Page presents his final performance
Never before has a passage of music sounded more like a sexual climax than in Carnegie Mellon alumna Elisabeth Turchi’s magnificent rendition of “Dulcissime,” a movement of Carl Orff’s famous classical “scenic cantata” Carmina Burana. And what better way than through great primal passion — and through one of the most famous classical pieces of all time — to celebrate the final concert of Robert Page, the venerated maestro and director of choral studies at Carnegie Mellon.
His exit marks a turning point for the College of Fine Arts. Page is indubitably one of the greatest choral conductors of our time, and can be credited significantly for shaping the world-renowned voice department at the School of Music. Carmina Burana is one of his signature pieces: He won a Grammy for his recording of Carmina with the Cleveland Orchestra with Michael Tilson Thomas, and conducted the piece with the Prague Radio Symphony Orchestra in 1997.
The joint Carnegie Mellon choirs, the Carnegie Mellon Percussion Ensemble, School of Music faculty pianists Luz Manriquez and Mark Carver, and featured soloists including Turchi (CFA ’99) presented the piece to a packed house at the Pittsburgh School for the Creative and Performing Arts (CAPA) on Saturday, with a repeat performance yesterday at St. John Vianney Church in South Hills. The two other alumni soloists were tenor Dillon McCartney (CFA ’92) and baritone Dimitrie Lazich.
Carmina Burana — especially the movement that serves as its beginning and end, “O Fortuna” — is practically a stereotype for heightened drama, having been used as incidental music for Gatorade commercials, the BBC’s World Cup coverage, and Pittsburgh Pirates games. This energy reflects the piece’s text, which journeys from philosophical ruminations on wealth to great raucous numbers about drinking, gambling, and sex. This drama, coupled with Page’s characteristic chutzpah, made for a passionate night.
This passion took a few different forms over the course of Saturday night. It was certainly contagious in the choir, and one could easily pick out singers head-banging during movements with driving beats. But as junior composition student and back-row head-banger Sean Salamon astutely observed, “How can you not rock out to Carmina Burana?”
Considering that the student singers had only a month to prepare — and that the soloists didn’t rehearse with the choir until two days before the show — they did an incredible job. Page elicited spitting diction and an enormous vocal force for all the choral movements of the piece, especially from the men. Most impressive of all were the short solos from certain chorus members.
It’s rather unfortunate that the School of Music didn’t have the resources to perform the full-scale version of the work. What would have been moments to highlight a large ensemble in the full version of Carmina came off as dry and flat in this arrangement.

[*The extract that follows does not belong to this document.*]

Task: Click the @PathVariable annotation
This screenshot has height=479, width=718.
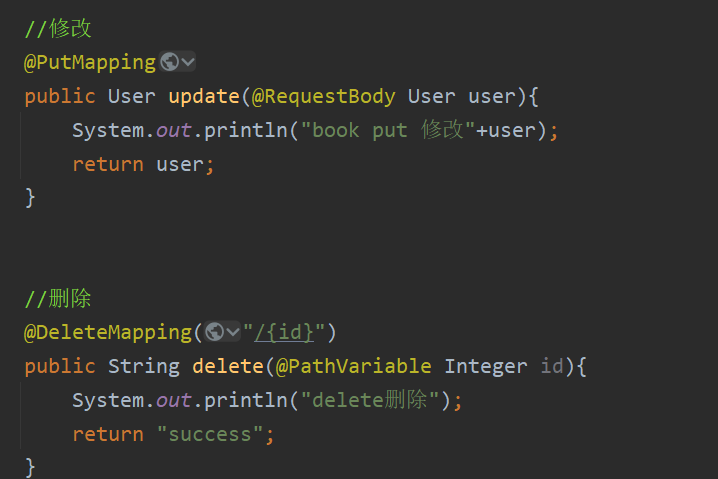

That is to say, the arrangement was entirely at fault. The Carnegie Mellon Percussion Ensemble, a conglomerate of undergraduate and graduate percussion performance majors, subtly showcased some of the best talent of the night, managing to accentuate the piece’s drama without stealing the spotlight from the singers. Master’s student in percussion performance Lily Hoi, in particular, radiated more intensity than nearly anyone else onstage. Also commendable were Manriquez and Carver, both master pianists by their own right who came together under Page’s baton to celebrate his last concert.

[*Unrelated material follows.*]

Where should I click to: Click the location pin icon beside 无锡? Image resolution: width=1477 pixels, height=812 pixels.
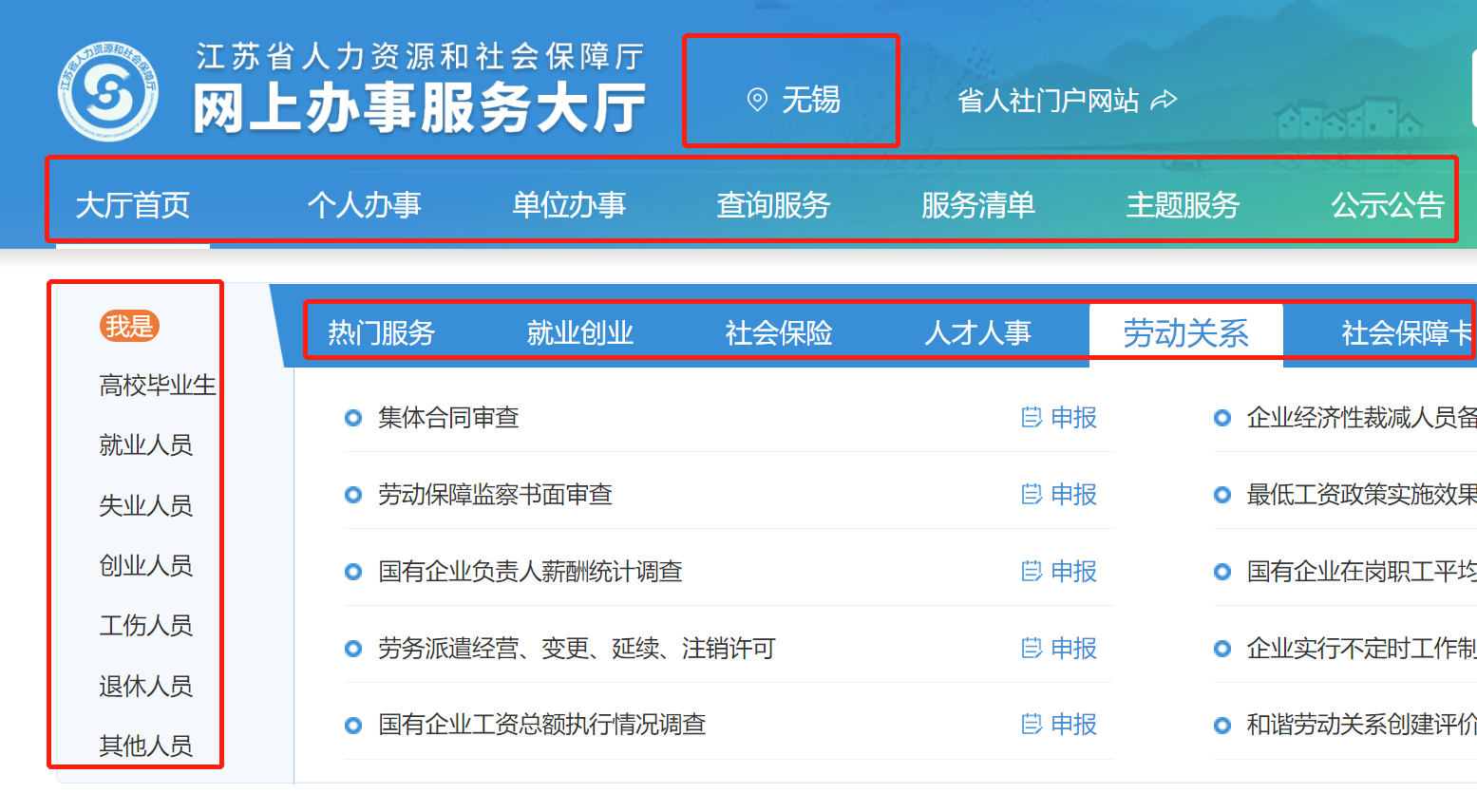(757, 100)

Although Carl Orff wrote Carmina primarily for the chorus, many of his vocal parts sit in an uncomfortably high range in the human voice. Turchi mastered this range the moment she stood from her chair. The piece’s single tenor solo depicts a stumbling drunk singing in a stratospheric wail. He acted out the part of the drunk by frequently breaking the fourth wall, once even looking at the score over Page’s shoulder (the maestro turned to him, apparently aghast). The tenor’s acting more than made up for the slight weakness in his voice.
Lazich had a sonorous and luscious voice in his lower range, but his part goes rather high as well. There were some points in the performances when one was worried he wouldn’t make all his notes, and the tension he exuded in the upper register of his voice was unnerving. He also had a tendency to slide from one note to another — a practical rather than a stylistic choice — which was largely a turnoff. He also acted out his part, but after the tenor’s solo, his movements seemed like a cheap imitation of McCartney’s.
The soloists aside, the last few movements of the cantata were riveting. During the reprise of “O Fortuna,” Page — usually hunched over like a noble crow — seemed to grow a head taller. The audience saw, for at least a minute, the great conductor as a spry young man. His heart and music have never grown stiff with age.